Les dystopies, comme 1984 d’Orwell, ne sont-elles pas des programmes ? Plutôt que de nous mettre en garde contre un futur terrifiant, est-ce qu’elles ne préparent pas le terrain ? N’ont-elles pas pour rôle d’acclimater les consciences à un avenir peu souhaitable, voire carrément détestable ?
En évoquant 1984 on a coutume de se dire : c’était annoncé ! Nous vivons dans une société orwellienne.
Le Meilleur des mondes d’Aldous Huxley fonctionne de la même façon.
J’ai moi-même été confronté à cette question de « créer le malheur dans mes œuvres. » J’ai écrit un roman, Les Survivants où est relaté un grand malheur, la disparition de la quasi totalité de l’humanité, à l’exception d’une poignée de survivants. Et j’ai hésité assez longtemps avant de m’engager dans l’écriture de ce livre.

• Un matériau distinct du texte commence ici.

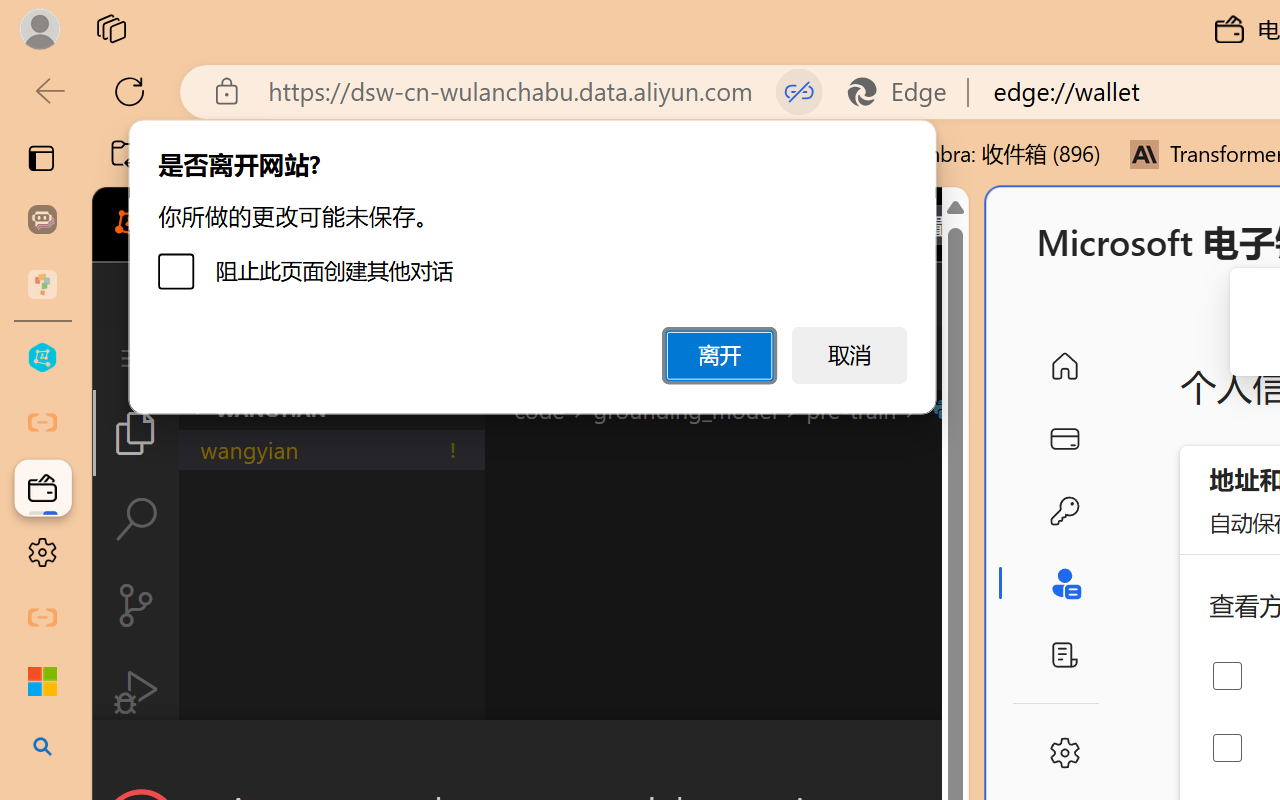 This screenshot has height=800, width=1280. What do you see at coordinates (42, 682) in the screenshot?
I see `'Microsoft security help and learning'` at bounding box center [42, 682].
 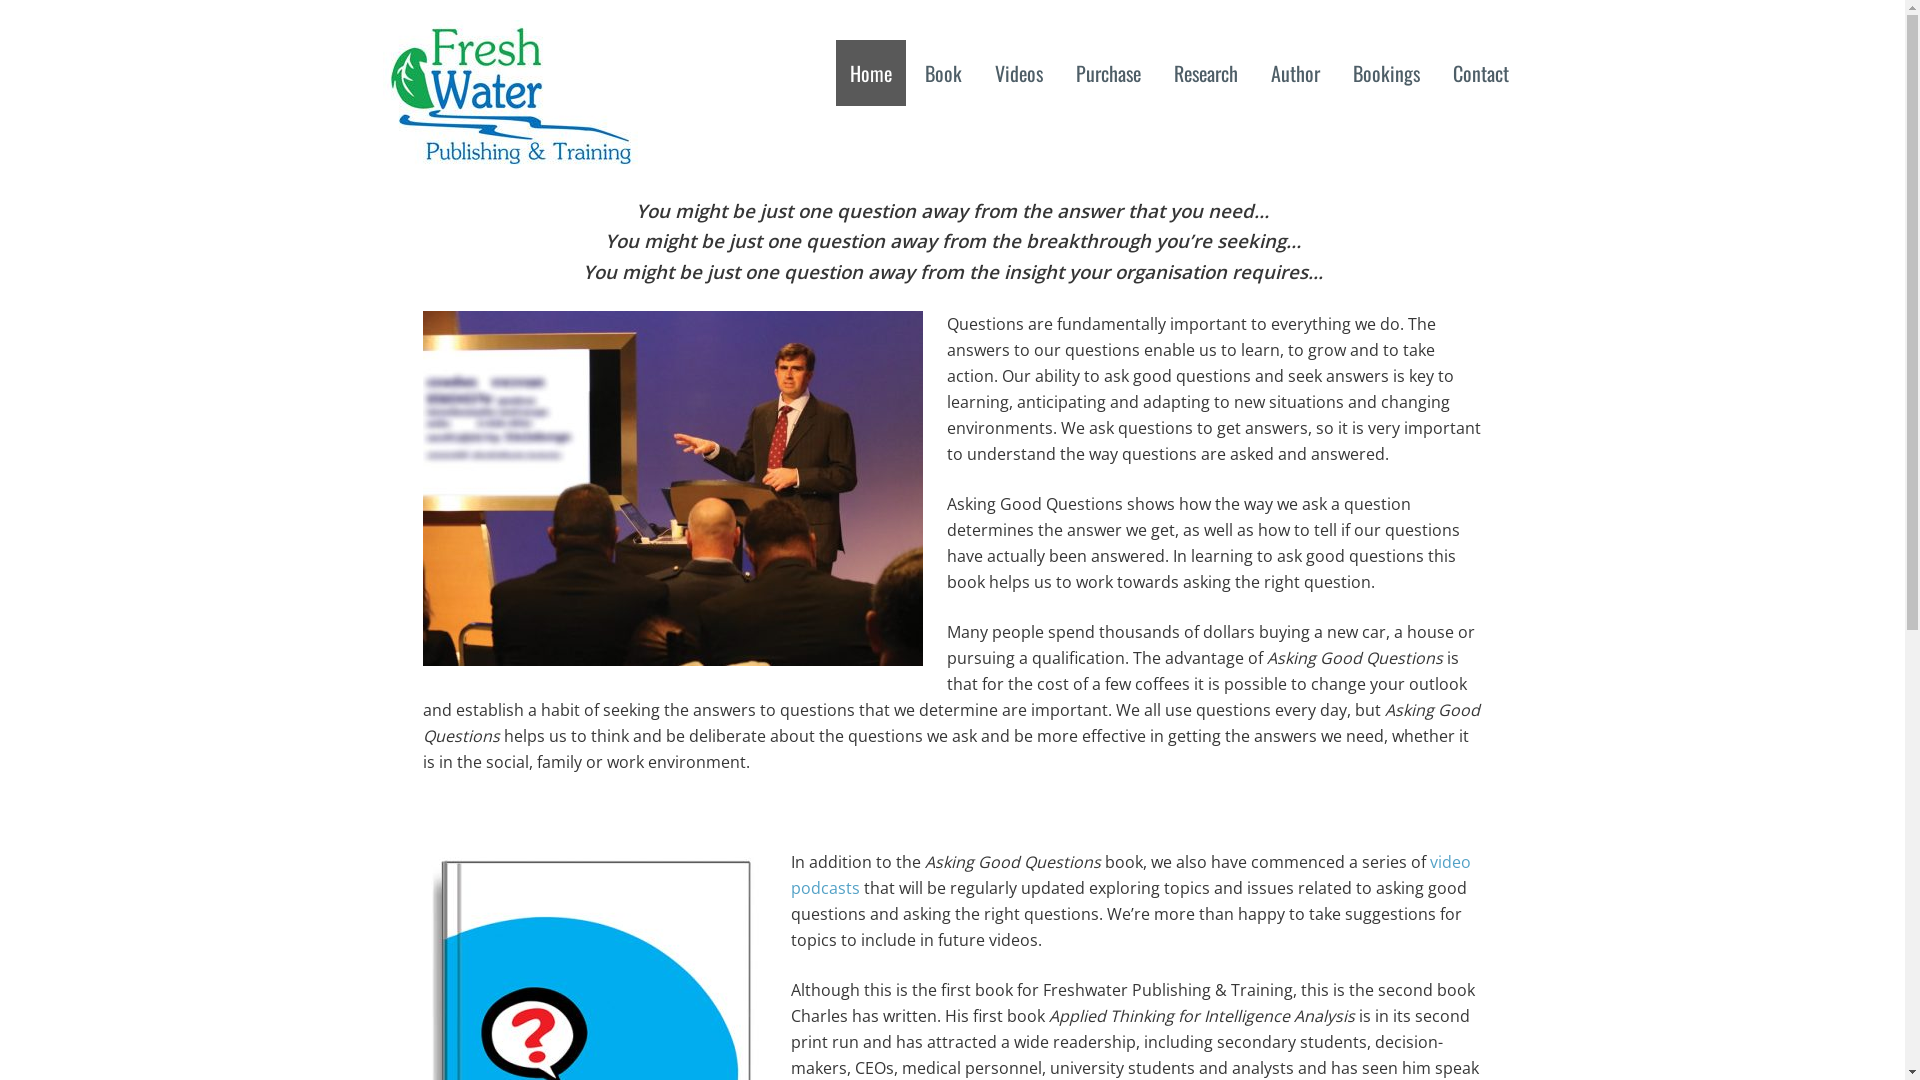 What do you see at coordinates (509, 150) in the screenshot?
I see `'Freshwater Publishing & Training'` at bounding box center [509, 150].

À cause justement de l’avertissement de Lautréamont, j’ai toujours pensé que ce n’était pas une bonne chose d’écrire une telle dystopie. Et je continue de le penser : ai-je bien fait de publier ce livre ? Il n’a pour le moment rencontré quasiment aucun lecteur.
En racontant le malheur dans un livre, est-ce qu’on ne finit pas par le produire dans la vie ?
Est-ce cela contre quoi Lautréamont cherchait à nous mettre en garde ?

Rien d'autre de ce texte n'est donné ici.